Laurie Wintonick: You can absolutely do what you wanna do, and do it well, but not, and not have to do it at the expense of everybody in your life. And you know, Jesse says this all the time, like, you should really spend your, your time doing the things you love to do with the people you love to do them with. Period done on the story.
And that’s how they live. Um, what you see on Instagram and social media, that’s really how they live. If you’re at that house, like exactly what’s happening is what’s happening in person. It’s not for show. It’s not. They’re so authentic. They really are so authentic and that’s one of the things that I really respect most about them is, you know, Sarah is a brilliant businesswoman.
She really is, and she did something because she believed in it and she worked really, really hard and she refused to, to allow any critics in. She just knew that she could, and she, you know, made sure every day she worked towards it. And Jesse, you know, he’s, he’s amaz like, he’s crazy. He’s amazing. He has these great ideas and you know, they both find people to help them with the areas of that they’re not good at. You know, Sarah doesn’t wanna be involved in the operations of things like, so she makes sure she has somebody doing that for her. Jesse has great ideas. He needs, you know, he needs implementers. He needs somebody to be able to come in and implement what his ideas are and also be able to work through the fact that he’s gonna change his mind and he’s wants something different.
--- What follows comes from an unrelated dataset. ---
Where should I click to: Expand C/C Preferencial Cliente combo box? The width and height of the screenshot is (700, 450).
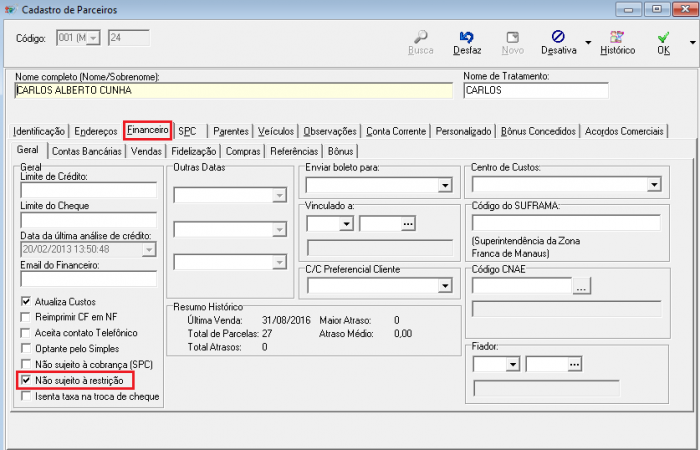point(445,286)
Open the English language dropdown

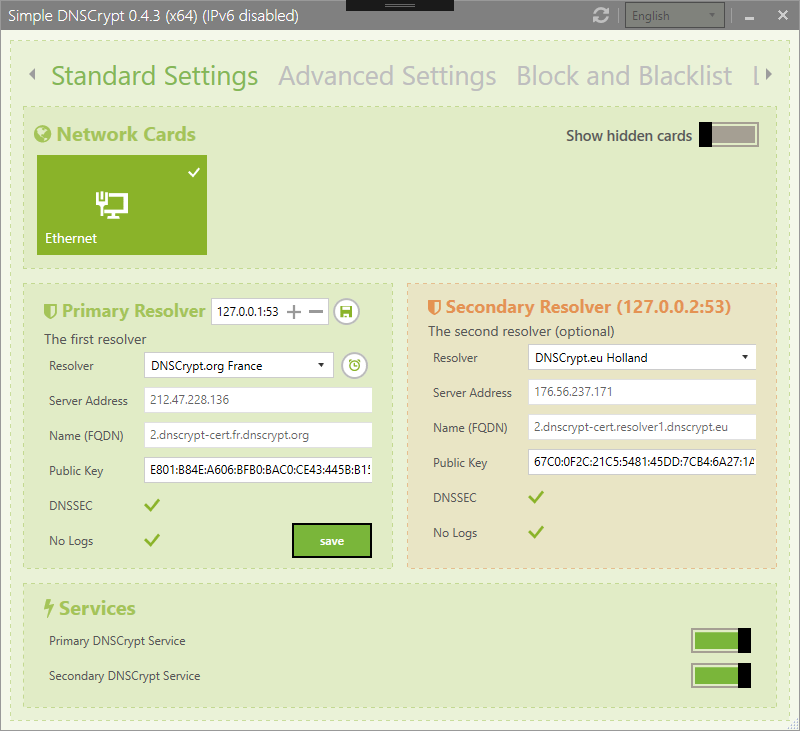pos(674,15)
And you know, how do we pivot? How do we make it work? And they don’t try to do it all themselves. They get the right people. They hire coaches, they have mentors, they still look for help and., You know, for me, like I said, being a mom was super important. They didn’t have a family for the sake of having a family.
They had a family because they want to be parents and they love their children. And it’s important that they’re present and their children’s lives all the time, and they make it work. They’re very intentional with their time.
Brett Gilliland: Well, hats off to them. They’re doing ’em. It’s, they’re truly amazing people.
And, uh, it’s been awesome, uh, getting to learn from you all the stuff that you have done in your life too. So where would our listeners find more of you? Where, where, uh, where’s the biggest hangout for you?
Laurie Wintonick: So, I, I’m mostly on Instagram these days. Um, So my Instagram handle is l i l l g two three. That’s a little with two Ls, G 23.
Um, I do a lot of posts there. There’s a lot of fitness stuff there because that’s part of my journey now as I’m approaching 50 is to get in the best physical shape of my life. For longevity. Wanna be stronger, I wanna be healthier. You’ll see a lot of my, my daughter’s on there. I like to brag about them and a lot of fitness and a lot of coaching stuff.
So I’m there a lot. I’m on Twitter, but not too much LinkedIn as well. Um, and then we have the coaching program, which is on Jesse’s website.
Brett Gilliland: Okay. So just jesse itzler.com on there. And then you can Jesse j Jesse,
Laurie Wintonick: Yep. Jesse itzler.com. You’ll see there’s a coaching tab and we are the, um, coaching mastermind, mastermind coaching retreat program, I believe is the, the click there.
Brett Gilliland: Awesome. Awesome. Well, thank you so much for joining me on the Circuit of Success. It’s been awesome having you and great learning, uh, all the nuggets of wisdom you share with us today.
Laurie Wintonick: Thank you so much. It’s been a pleasure, Brett.